Here are a list of new forms or genre's I have not learned:
Persona poems are poems written from a perspective other than your own. You use your imagination to enter the world of another character. You can write a persona poem from the perspective of a friend, an enemy, a relative, a pet, a celebrity, a historical figure, a character from literature or you can make up a character of your own.
The basis or a persona poem is a change in point-of-view. You aren’t just writing about another character, you are writing as if you were that other character. You try to think like that character. You imagine that character’s thoughts, actions, skills and limitations. You try to capture the world in which that character lives and you portray it as if you were that character.
This is a style of poetry that is heavily influenced by fiction. You leave behind your point of view and take on another. You try to bring a character to life and make that character interesting to your readers. It can be challenging, but also freeing.

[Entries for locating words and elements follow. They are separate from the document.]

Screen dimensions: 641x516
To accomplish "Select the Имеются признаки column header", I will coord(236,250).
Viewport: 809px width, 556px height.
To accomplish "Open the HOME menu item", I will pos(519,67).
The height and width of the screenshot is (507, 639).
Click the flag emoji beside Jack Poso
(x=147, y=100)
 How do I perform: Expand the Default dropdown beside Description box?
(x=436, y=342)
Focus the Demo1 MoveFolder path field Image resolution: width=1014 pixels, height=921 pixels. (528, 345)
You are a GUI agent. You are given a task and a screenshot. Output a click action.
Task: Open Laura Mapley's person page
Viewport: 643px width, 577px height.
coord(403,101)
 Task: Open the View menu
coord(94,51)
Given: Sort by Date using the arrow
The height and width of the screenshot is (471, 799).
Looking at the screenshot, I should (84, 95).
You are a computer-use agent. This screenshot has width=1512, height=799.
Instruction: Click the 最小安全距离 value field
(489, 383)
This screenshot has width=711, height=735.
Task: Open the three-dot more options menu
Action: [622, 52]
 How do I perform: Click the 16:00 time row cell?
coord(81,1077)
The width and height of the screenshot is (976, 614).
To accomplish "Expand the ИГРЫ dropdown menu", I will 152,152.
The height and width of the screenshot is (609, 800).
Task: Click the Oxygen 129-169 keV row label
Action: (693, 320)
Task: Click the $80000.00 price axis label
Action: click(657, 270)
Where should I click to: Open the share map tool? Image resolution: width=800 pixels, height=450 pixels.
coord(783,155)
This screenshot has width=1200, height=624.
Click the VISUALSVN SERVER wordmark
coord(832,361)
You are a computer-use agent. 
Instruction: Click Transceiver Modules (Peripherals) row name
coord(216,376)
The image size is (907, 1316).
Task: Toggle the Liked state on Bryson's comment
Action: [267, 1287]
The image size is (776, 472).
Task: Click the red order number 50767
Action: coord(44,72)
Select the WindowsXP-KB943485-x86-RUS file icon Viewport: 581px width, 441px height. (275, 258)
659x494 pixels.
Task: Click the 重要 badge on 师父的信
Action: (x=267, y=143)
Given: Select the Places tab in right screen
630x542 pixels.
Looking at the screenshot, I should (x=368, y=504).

You are given the chance to change your style, tone and perspective, at least for the length of one poem.
Adding a fictional layer to your poetry allows you to address issues you can’t comfortably express as yourself. Persona poems can be an excellent method for dealing with personal issues that are too close for you to write about from your own perspective. Persona poems also can be a great way to explore your feelings about an social or personal issue by looking at it from the other side. What would the person on the other side of the issue say to you?
Slip Stream Poetry:
Can you find any definitions or instructions on how to write this type of poetry?